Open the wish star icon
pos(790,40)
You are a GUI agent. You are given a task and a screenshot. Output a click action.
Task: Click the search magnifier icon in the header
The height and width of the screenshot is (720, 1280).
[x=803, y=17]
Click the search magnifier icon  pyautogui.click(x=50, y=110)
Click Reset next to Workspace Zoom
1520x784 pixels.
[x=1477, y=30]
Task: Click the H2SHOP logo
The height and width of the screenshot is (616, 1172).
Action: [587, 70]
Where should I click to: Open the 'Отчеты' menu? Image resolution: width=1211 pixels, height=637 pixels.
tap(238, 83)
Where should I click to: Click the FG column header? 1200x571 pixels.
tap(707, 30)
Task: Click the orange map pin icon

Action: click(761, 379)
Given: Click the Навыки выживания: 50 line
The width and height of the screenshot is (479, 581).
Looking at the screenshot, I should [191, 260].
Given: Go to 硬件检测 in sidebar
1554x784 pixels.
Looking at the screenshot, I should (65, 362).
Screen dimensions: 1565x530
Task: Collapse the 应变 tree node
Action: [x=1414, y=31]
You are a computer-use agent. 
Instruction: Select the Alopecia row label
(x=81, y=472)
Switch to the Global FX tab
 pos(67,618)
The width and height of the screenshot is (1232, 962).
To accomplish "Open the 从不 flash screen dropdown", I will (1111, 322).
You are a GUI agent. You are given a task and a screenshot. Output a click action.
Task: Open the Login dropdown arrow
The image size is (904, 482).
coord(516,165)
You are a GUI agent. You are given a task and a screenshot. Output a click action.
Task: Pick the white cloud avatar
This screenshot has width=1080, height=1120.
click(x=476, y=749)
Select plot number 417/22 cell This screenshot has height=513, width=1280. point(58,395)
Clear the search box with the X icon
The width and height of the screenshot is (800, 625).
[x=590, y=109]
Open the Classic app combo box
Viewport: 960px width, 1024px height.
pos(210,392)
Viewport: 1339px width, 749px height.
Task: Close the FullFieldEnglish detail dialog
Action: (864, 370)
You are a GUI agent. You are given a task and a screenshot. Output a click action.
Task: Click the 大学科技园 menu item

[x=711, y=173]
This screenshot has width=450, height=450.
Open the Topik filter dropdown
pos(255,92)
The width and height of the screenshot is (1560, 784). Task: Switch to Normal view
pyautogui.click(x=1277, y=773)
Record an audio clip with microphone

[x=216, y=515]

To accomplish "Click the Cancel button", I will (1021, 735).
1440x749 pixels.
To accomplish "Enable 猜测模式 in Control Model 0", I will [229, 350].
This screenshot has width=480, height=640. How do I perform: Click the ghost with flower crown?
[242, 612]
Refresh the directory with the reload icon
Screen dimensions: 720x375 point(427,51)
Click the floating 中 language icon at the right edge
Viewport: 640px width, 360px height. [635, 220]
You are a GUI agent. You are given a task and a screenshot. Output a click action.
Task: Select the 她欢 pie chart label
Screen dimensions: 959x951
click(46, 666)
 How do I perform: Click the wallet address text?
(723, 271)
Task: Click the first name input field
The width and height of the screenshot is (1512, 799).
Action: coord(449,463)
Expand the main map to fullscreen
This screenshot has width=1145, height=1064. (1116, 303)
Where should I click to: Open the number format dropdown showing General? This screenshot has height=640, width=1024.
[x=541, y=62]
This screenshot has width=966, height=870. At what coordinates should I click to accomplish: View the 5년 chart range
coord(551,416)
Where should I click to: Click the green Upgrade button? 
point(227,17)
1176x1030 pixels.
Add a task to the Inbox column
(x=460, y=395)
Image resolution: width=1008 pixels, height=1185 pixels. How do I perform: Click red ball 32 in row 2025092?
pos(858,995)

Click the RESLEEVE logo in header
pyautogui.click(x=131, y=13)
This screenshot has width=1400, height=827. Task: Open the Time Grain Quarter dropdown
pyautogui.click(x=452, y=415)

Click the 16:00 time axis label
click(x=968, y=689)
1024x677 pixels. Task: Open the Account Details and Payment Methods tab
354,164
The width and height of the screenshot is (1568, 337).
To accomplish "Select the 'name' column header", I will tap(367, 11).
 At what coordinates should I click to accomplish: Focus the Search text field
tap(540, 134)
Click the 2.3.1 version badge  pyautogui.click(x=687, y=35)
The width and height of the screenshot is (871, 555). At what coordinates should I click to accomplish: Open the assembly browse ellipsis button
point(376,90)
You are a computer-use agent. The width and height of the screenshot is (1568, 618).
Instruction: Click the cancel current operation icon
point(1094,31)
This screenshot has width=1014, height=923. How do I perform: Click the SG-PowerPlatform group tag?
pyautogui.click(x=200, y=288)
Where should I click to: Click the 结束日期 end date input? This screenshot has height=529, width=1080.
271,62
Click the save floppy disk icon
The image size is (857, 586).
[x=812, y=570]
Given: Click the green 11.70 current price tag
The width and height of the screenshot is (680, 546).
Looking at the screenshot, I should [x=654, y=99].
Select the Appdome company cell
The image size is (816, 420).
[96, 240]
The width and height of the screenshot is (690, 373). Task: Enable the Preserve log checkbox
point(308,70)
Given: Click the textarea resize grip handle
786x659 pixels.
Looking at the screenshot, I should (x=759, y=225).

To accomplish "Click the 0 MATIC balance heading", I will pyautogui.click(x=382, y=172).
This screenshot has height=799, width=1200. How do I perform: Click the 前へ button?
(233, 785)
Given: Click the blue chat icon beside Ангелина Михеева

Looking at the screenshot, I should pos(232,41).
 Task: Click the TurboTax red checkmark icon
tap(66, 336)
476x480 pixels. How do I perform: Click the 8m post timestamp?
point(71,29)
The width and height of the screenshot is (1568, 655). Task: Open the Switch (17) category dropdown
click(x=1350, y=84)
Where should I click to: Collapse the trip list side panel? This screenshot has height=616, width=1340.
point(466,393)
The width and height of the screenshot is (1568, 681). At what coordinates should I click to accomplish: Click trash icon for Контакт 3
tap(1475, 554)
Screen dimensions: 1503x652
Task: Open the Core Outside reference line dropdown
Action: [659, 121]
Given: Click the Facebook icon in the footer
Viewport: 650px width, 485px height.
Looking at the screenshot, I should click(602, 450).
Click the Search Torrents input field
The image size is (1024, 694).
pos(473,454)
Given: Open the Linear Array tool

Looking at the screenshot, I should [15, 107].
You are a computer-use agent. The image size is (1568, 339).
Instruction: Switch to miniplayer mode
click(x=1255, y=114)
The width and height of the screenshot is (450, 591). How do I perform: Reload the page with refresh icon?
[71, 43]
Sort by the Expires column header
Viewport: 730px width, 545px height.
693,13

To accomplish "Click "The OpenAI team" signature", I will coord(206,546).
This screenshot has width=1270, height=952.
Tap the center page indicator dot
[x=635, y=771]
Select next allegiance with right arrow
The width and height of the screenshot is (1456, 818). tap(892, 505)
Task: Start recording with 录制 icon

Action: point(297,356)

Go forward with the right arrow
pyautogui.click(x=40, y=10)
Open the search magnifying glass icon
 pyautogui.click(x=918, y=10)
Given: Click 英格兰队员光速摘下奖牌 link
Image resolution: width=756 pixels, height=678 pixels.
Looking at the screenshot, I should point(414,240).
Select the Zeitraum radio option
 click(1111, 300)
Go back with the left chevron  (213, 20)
+ + + + +
Directions —
In the records above, find every line with the word "computer" and copy it.

Result of this task —
You are a computer-use agent. 
You are a computer-use agent. The width and height of the screenshot is (1568, 618).
You are a computer-use agent. The image size is (1568, 339).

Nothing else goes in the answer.